The council’s ambitious plans to “modernise the comprehensive education principle”, revealed in The TES Scotland on September 5, were approved by the policy and resources committee on Tuesday after months of highly confidential discussions by a task group of leading councillors. As forecast the proposals involve a reduction from 38 secondaries to 30 “strategically placed schools”.

The council intends to move rapidly, publishing a statement of general principles this month to be followed quickly by consultation documents on individual schools so far unnamed. Closures would be phased in from 1998-2000. The authority, whose attempts to close schools last year ended in embarrassing collapse, hopes to succeed this time in heading off a vociferous “save our schools” campaign by promising a well-funded package of education reform.

It has drawn up a strategy based on five principles: modernising comprehensive education, raising standards and maximising potential, promoting equal opportunities, encouraging best value and continuous improvement in quality, and developing new technology.

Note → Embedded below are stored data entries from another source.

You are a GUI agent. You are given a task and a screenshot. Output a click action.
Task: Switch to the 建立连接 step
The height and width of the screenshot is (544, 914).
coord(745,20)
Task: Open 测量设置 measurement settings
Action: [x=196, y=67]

This week’s report by Ken Corsar, the director of education, says the task group has consulted parents and teachers who said they “would subscribe to any strategy which was underpinned by these five considerations, even if this involved the closure of schools, as long as there was subsequent investment in the service. School rationalisation would be acceptable but only if the savings were reinvested in education and not used simply to resolve a budget crisis.”

In a frank assessment of the city’s education crisis, Mr Corsar stated: “Too many schools have small rolls, surplus accommodat ion, high unit costs and comparatively poor records of achievement. A major change is required to ensure that education investment is well directed and targeted and produces a service that is motivating, relevant, well resourced in terms of the teaching and learning process, housed in good accommodation and likely to lead each year to continuous improvement in meeting local and national targets.”

The report says parents are voting with their feet. They are shunning schools in disadvantaged areas and an estimated 600 pupils leave the city’s primaries every year for secondaries outside Glasgow. “The perceived image of many Glasgow schools will have to be altered to arrest this loss of pupils,” the director’s report states.

Glasgow admits for the first time that it cannot claim to be operating a comprehensive system in secondary schools as parental choice opens up an “increasingly divisive” gulf between the two sides of the social track. The record of achievement in some of the smaller schools is no better than the much derided junior secondaries of the pre-comprehensive age, the report concedes, and neighbourhood comprehensives are “struggling”.

Officials accept that approaches to closures in the past have exacerbated these tensions because parents can bypass the new school to which they have been officially assigned. In one case last year, pupils from a primary transferred to nine schools in addition to the designated alternative which was not popular with many parents.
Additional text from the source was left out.